Of course, as it happens in every genre, it will always be possible to find excellent, terrible and contradictory films amongst them. The issue being discussed is not the individual speeches carried by specific examples, but the speech that is carried by the genre itself.

To begin with, the nomenclature “chick flick” is, by itself, offensive. It carries the meaning that films with female protagonists are interesting only to a female audience, reinforcing the idea that films that have men, as protagonists are universal. However, those who have lots of women in it are “chick flicks”, and therefore, a niche genre.

Also, the lack of definitions and rules should be enough to justify that this genre has no reason of being. What similarities films such as “Legally Blond”, “Breakfast at Tiffanys” and “Terms of Endearment” carry with each other, apart the fact that they all have female protagonists?

Since the 20’s, the film industry has been controlled mostly by men. As said by Marian Evans;

“The truth is that all the chick culture chick flicks released are the outcomes of business decisions based on beliefs that women who write and direct films present a greater economic risk than men (…) women who write and/or direct are less then 20 percent of them. Women who want to represent their own lives in the postfeminist times struggle to have their business cases accepted”. [4]

Which means that a comedy lead by male protagonists is a comedy. But a comedy lead by women belongs to a different genre. It’s a “chick flick”. A drama lived by a man, is a drama. But the same drama, when lived by a woman, it’s a “chick flick”.

Most of the time, both men and women do enjoy chick flick films. So, why does the industry keep on caging them into a specific genre that can only be watched by a certain audience? Surely, both men and women get married. Yet by some reason, films that have marriage scenes in it are only targeted as being interesting to women.

It is the same distorted logic that says that boys have to play with cars and girls, with dolls. It’s a mercantile mechanism that needs to cage people into genres, boxes, in order to maintain the industrial current logic. Women cannot watch sci-fi or action films. They should watch only chick flicks. Men can watch any genre. Being so, why would they want to see “chick films”?

It seems possible to affirm that the own existence of the genre is a proof of sexism, and therefore, it is important for this genre to continue on existing. Once that without its existence, perhaps women would not be portrayed in films at all. But it seems hard to see oppression as a form of resistance.

The chick flick genre is of course, profitable, once that it has as an audience fifty percent of humankind. Therefore, when a genre has such a large reach, it should not be seen as genre any longer, since this concept is essentially connected with the niche idea. Women are not a niche and cannot continue to be seen as such.

Chick Flicks, as a genre, carry a clear speech: there’s a huge gap between how men and women are portrayed and seen by the film industry.  Men can be seen as human beings with problems, quests and stories that are interesting to any audience. As for women, when having anxieties, dilemmas, interests, and a journey… Well, that’s a “chick flick”.

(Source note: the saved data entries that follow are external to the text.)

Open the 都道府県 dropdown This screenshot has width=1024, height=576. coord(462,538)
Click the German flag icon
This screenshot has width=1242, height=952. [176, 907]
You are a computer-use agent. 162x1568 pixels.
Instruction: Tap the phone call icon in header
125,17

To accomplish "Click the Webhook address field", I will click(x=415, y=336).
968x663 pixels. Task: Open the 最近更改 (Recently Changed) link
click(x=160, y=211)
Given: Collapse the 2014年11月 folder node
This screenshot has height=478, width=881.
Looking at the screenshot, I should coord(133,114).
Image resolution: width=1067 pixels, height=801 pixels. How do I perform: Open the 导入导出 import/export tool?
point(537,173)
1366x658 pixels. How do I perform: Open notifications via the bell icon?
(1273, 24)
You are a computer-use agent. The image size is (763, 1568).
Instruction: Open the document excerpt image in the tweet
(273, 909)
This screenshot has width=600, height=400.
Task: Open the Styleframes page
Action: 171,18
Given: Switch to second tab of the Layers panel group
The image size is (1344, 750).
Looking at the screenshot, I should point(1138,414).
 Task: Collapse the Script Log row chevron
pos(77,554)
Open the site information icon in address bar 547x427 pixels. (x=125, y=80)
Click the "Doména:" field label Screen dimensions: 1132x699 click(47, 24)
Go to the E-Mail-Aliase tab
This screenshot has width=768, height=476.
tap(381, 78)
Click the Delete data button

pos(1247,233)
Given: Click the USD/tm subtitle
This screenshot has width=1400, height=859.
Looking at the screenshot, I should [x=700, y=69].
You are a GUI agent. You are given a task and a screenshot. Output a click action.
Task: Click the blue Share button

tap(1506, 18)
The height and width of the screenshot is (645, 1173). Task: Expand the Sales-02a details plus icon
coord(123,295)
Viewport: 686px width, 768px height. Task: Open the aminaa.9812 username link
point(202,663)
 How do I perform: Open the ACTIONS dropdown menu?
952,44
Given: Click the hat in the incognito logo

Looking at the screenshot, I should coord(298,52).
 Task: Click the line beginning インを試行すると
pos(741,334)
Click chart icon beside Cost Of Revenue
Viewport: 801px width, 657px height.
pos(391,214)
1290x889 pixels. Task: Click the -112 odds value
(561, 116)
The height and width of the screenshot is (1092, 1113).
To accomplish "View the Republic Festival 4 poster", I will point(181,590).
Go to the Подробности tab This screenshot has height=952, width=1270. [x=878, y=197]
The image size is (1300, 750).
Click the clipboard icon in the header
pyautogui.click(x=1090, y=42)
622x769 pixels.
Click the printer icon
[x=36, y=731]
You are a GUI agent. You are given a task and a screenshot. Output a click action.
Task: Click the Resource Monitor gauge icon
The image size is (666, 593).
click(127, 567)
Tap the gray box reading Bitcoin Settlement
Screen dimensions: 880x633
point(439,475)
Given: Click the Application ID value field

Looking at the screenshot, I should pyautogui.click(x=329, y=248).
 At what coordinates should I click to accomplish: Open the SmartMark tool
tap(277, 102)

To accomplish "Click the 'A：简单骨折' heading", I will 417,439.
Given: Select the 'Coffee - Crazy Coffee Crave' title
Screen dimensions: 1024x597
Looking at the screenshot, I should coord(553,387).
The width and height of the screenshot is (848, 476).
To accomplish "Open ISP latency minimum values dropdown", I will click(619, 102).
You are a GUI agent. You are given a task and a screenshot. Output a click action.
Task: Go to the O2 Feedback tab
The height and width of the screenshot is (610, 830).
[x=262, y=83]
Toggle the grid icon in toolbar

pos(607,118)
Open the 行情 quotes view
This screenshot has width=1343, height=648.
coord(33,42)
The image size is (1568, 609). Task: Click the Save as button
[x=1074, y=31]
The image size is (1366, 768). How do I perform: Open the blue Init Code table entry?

[1] – Ismail Xavier, “O Discurso Cinematográfico: A Opacidade e a Transparência”, Paz e Terra, 2005. Extractfreely translated to english by the author.

[2] – cited on [3].

[3] – Mariane Evans, “Review Essay: Suzanne Ferrissand Malory Young – Chick Flicks: ContemporaryWomen at the Movies”, 2008.

[4] – cited on [3].

Tainá Mühringer has a Bachelor degree in social communication specialized in Film from Fundação Armando Alvares Penteado (FAAP). She works as a screenwriter in the city of São Paulo, Brazil.